▶ **TASK ITEM**:
Output only the lines below from the one containing "Where should I click to: Click the go-to-previous-view" to the one containing "611x281 pixels.", exactly as written, both ends kept.

▶ **MATERIAL PROVIDED**:
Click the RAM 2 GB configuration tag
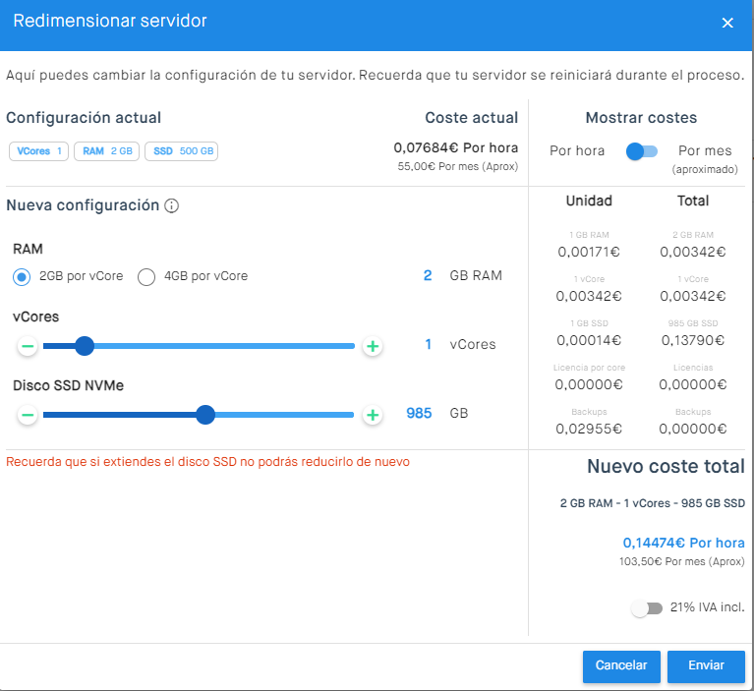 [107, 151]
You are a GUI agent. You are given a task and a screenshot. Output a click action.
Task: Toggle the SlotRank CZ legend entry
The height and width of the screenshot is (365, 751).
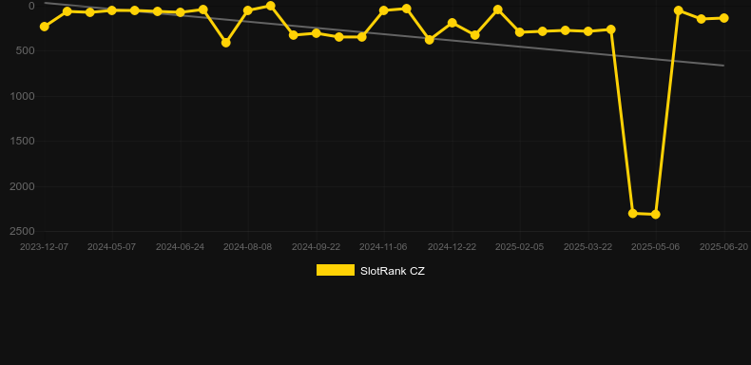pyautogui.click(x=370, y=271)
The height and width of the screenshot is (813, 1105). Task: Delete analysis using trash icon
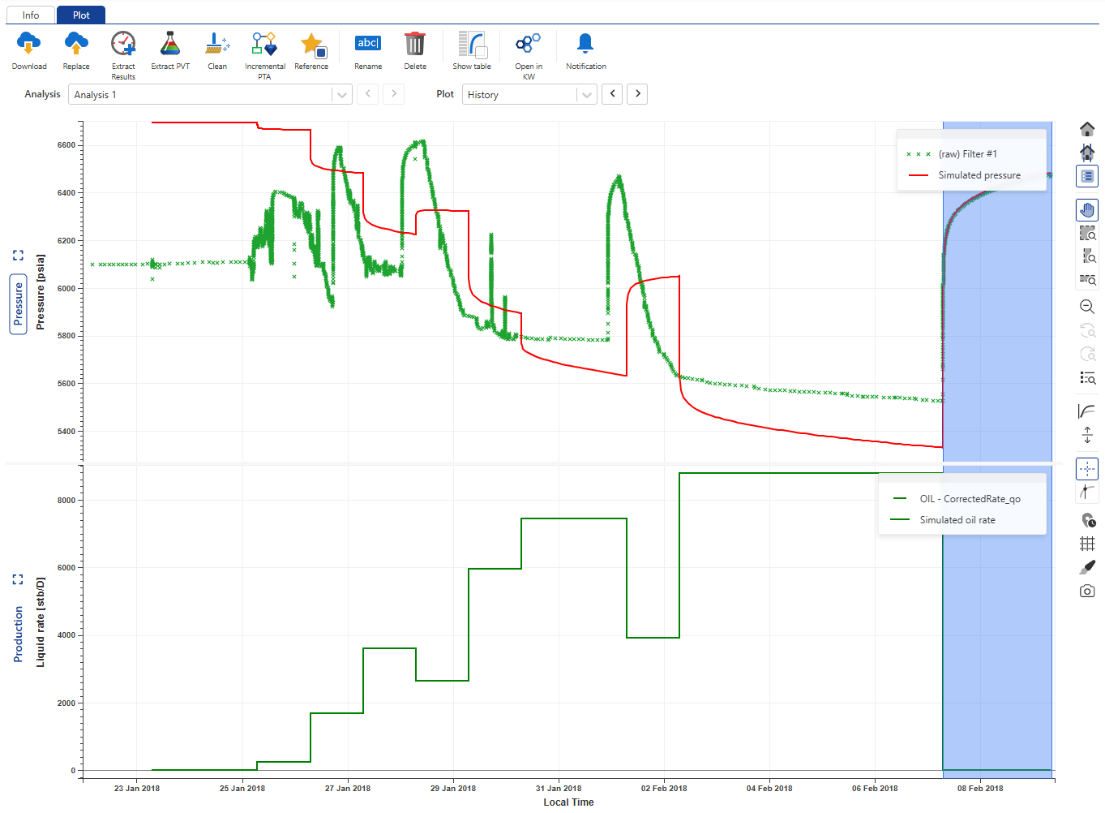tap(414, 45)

...

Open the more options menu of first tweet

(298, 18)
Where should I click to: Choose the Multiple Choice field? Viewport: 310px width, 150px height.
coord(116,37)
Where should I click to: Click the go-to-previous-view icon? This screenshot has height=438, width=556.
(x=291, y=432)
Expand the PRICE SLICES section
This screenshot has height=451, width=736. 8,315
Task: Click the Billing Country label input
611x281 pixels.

...

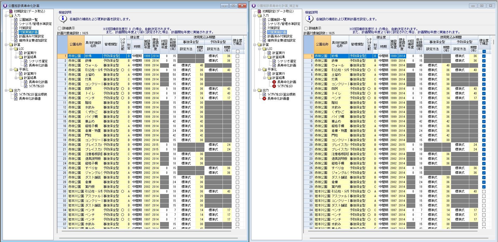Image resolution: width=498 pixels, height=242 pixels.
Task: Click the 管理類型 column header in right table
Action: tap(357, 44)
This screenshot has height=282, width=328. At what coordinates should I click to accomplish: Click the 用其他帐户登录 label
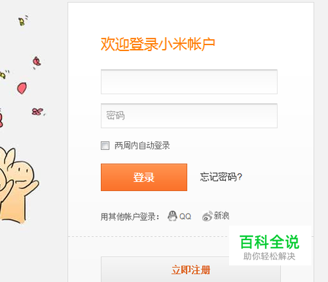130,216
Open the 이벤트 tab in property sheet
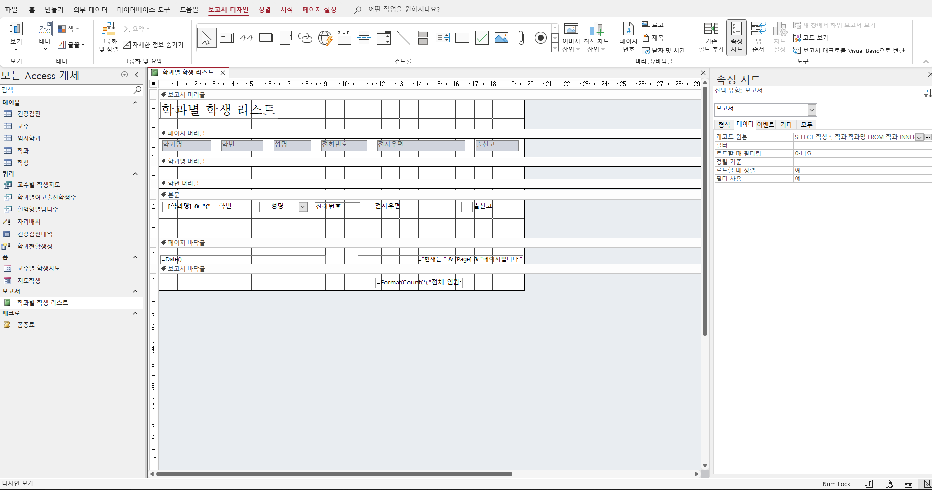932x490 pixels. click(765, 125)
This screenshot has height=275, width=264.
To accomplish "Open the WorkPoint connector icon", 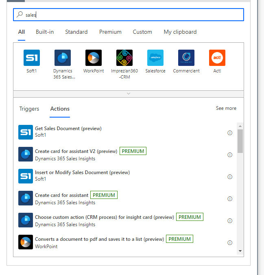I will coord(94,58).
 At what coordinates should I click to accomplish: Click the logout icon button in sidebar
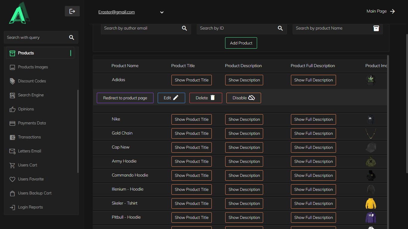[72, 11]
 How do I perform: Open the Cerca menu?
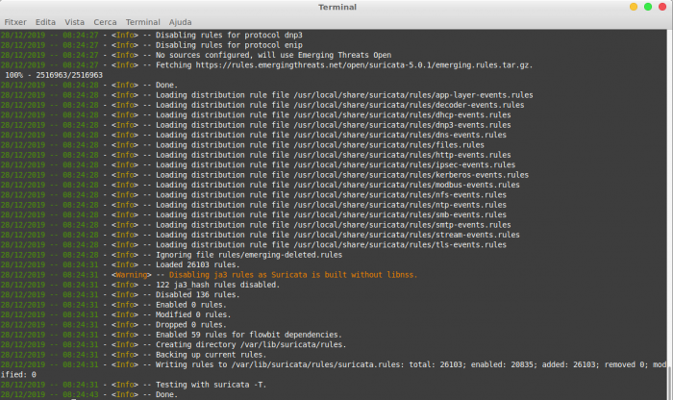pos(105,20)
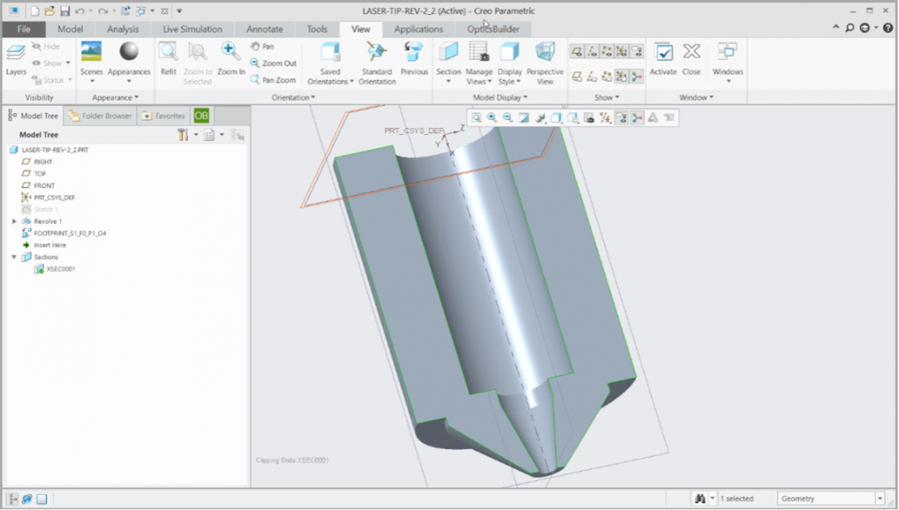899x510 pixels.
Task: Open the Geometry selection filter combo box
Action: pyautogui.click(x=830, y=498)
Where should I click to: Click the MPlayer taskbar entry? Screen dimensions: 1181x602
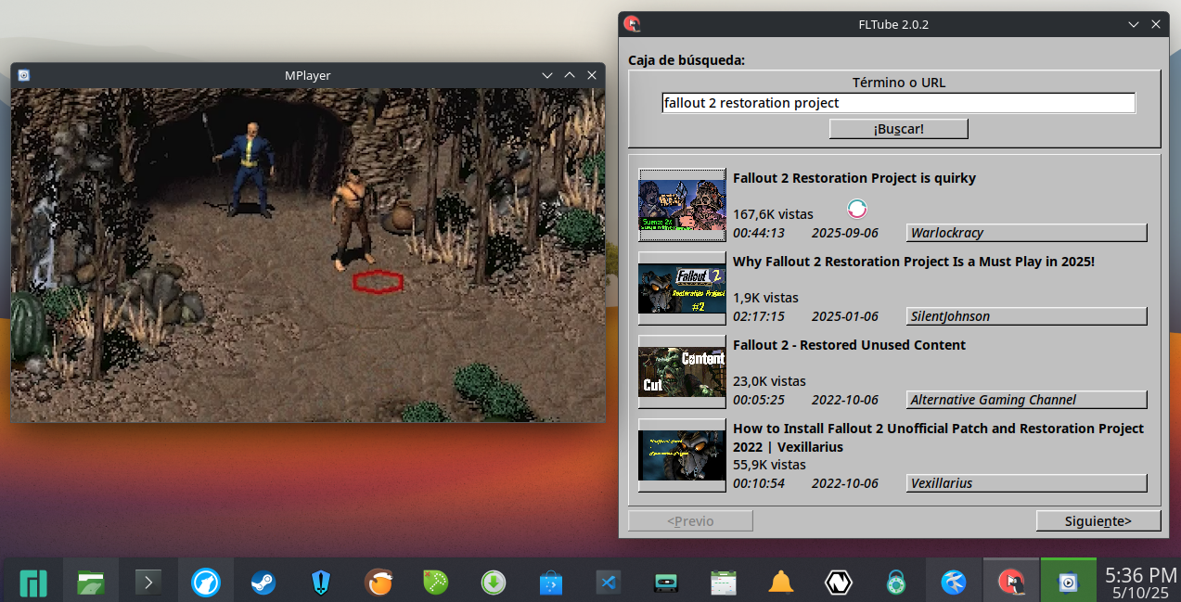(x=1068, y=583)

▶ **WRITTEN REPLY**:
Where should I click to: Click the go-to-previous-view icon? This screenshot has height=438, width=556.
(x=291, y=432)
Expand the PRICE SLICES section
This screenshot has height=451, width=736. 8,315
Task: Click the Billing Country label input
611x281 pixels.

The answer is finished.